Hup Holland Hup, Negeri Van Oranje!

Jarang-jarang gue memutuskan nonton sebuah film hanya karena suka sama posternya. Ketika pertama gue liat posternya, film Negeri Van Oranje udah bikin gue suka. Suka karena komposisinya yang bagus dan tone warnanya yang nggak biasa untuk ukuran film Indonesia. I must wacth it. Apalagi setelah nonton teasernya di youtube, semakin menegaskan kalo ini film sepertinya lebih dari layak untuk ditonton.

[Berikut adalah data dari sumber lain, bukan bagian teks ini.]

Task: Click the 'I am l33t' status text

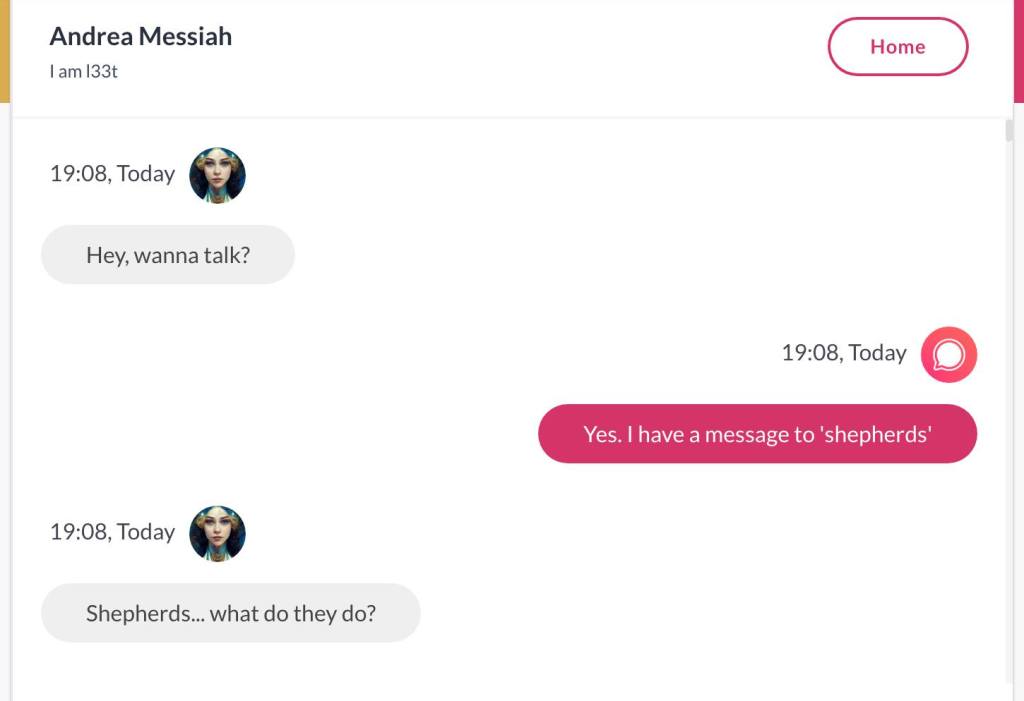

Cast aktor dan aktrisnya pun nggak sembarangan. Tiga nama aktor jagoan layar lebar Indonesia rasanya udah cukup jadi jaminan gimana kualitas Negeri Van Oranje. Ada Arifin Putra yang nyoba keluar dari patron karakternya selama ini, di mana doi sukses memerankan Banjar yang petakilan dan pede abis. Jauh dari karakter ‘sinetron’-nya selama ini. Ada juga Abimana Aryasetya, begitu pas dengan role-nya sebagai Wicak yang tenang dan misterius. Kemudian Chico Jericho, tanpa kesulitan menyatu dengan karakter Geri yang woles dan flamboyan. Tapi bintang dari film ini menurut gue adalah Ge Pamungkas. Gue baru liat komika satu ini berakting secara full di sebuah film. Dan dia berhasil. Ge seperti memainkan dirinya sendiri dalam tokoh Daus. Jenius di dalam, tapi gokil blo’on di luar. Sejak pertama gue liat penampilan Ge Pamungkas di panggung stand up comedy, gue udah ngerasa ini orang pasti bisa melakukan ‘yang lebih’ dengan bakatnya. Dan di Negeri Van Oranje ini dia membuktikannya. Keren, Ge!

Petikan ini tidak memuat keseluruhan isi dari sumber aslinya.